__Material provided__:
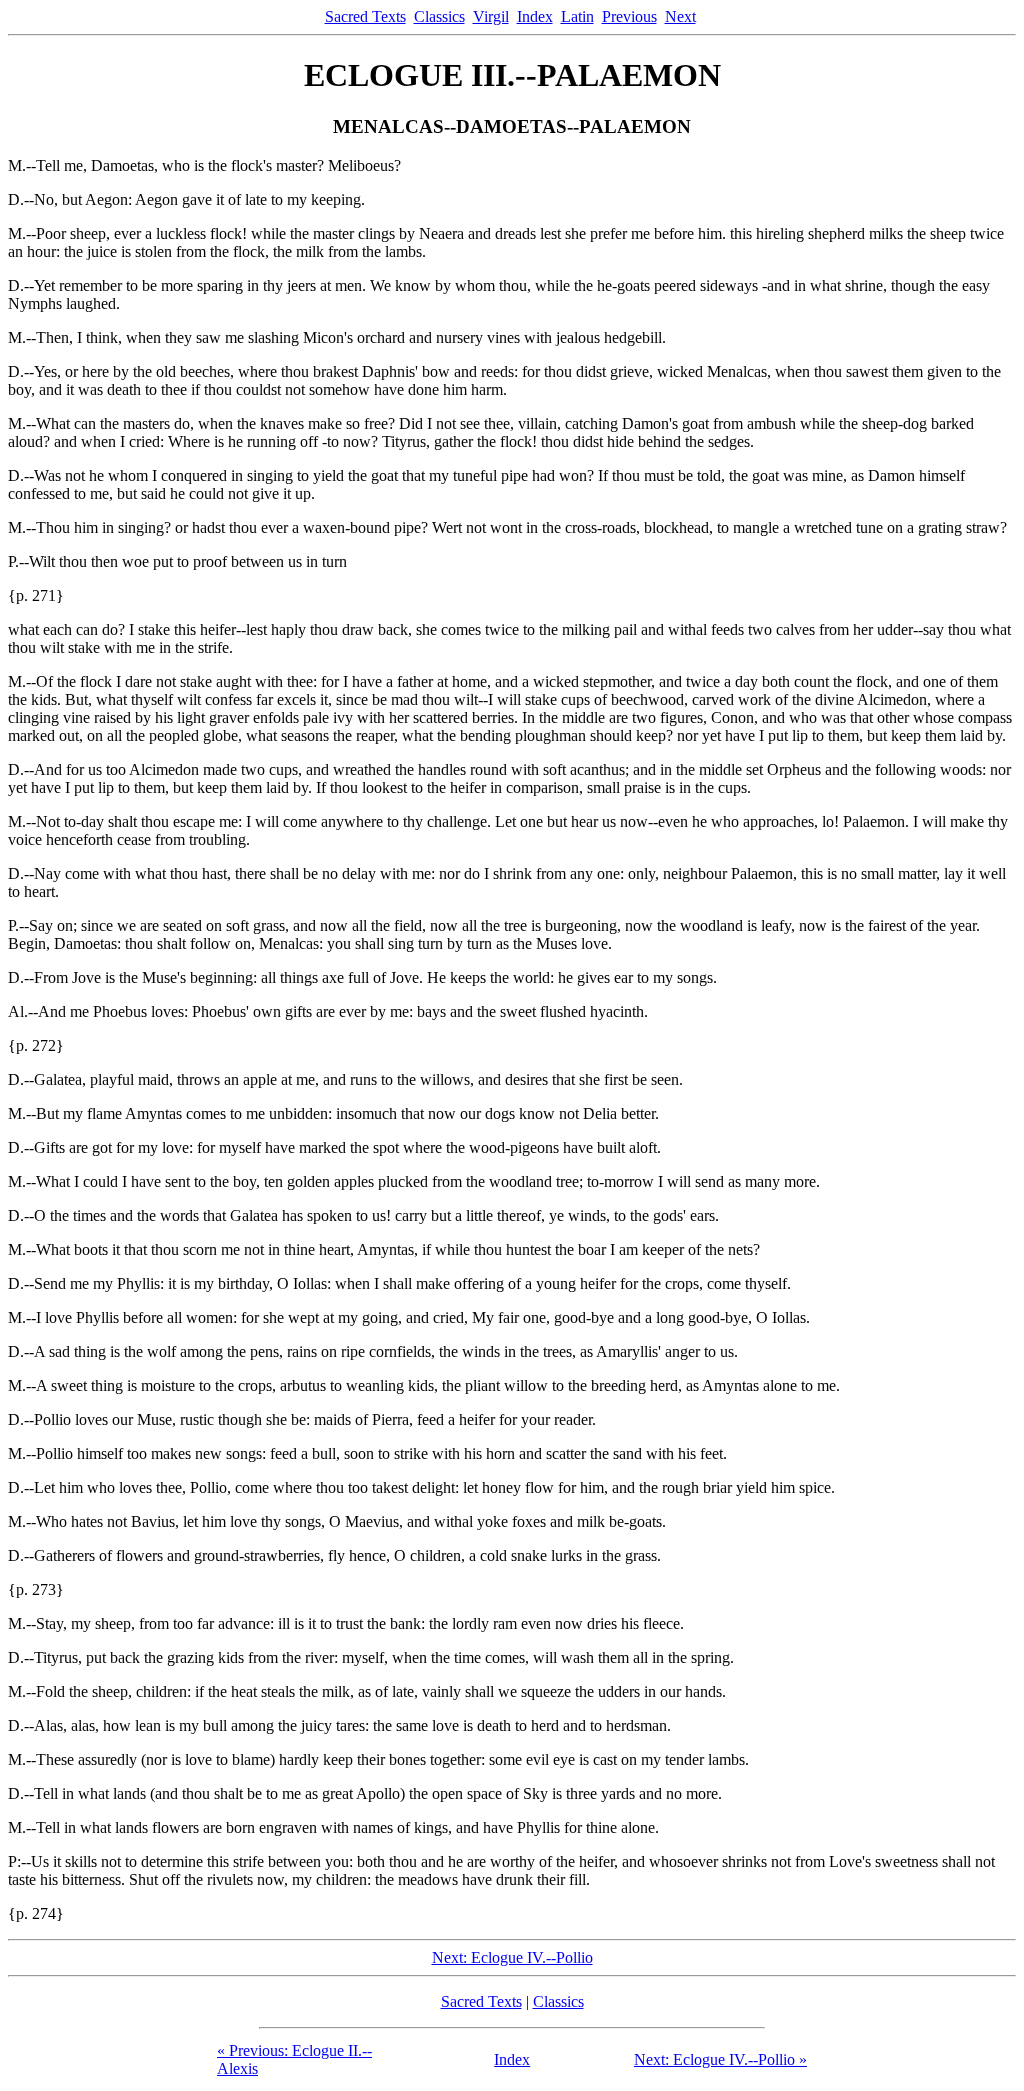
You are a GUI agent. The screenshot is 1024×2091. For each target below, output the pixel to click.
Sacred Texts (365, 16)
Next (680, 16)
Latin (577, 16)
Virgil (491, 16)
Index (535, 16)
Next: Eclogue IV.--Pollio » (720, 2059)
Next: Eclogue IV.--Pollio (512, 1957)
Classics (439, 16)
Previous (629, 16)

__Short task__:
Rescale the records above by writing out every line again. Multiply each coordinate in the answers by 1.15, round it to a whole number with halves rounded up, leave all other text and numbers unchanged, and omit the pictures.

__Finished task__:
You are a GUI agent. The screenshot is 1024×2091. For each target below, output the pixel to click.
Sacred Texts (420, 18)
Next (782, 18)
Latin (664, 18)
Virgil (565, 18)
Index (615, 18)
Next: Eclogue IV.--Pollio » (828, 2368)
Next: Eclogue IV.--Pollio (589, 2251)
Classics (505, 18)
Previous (723, 18)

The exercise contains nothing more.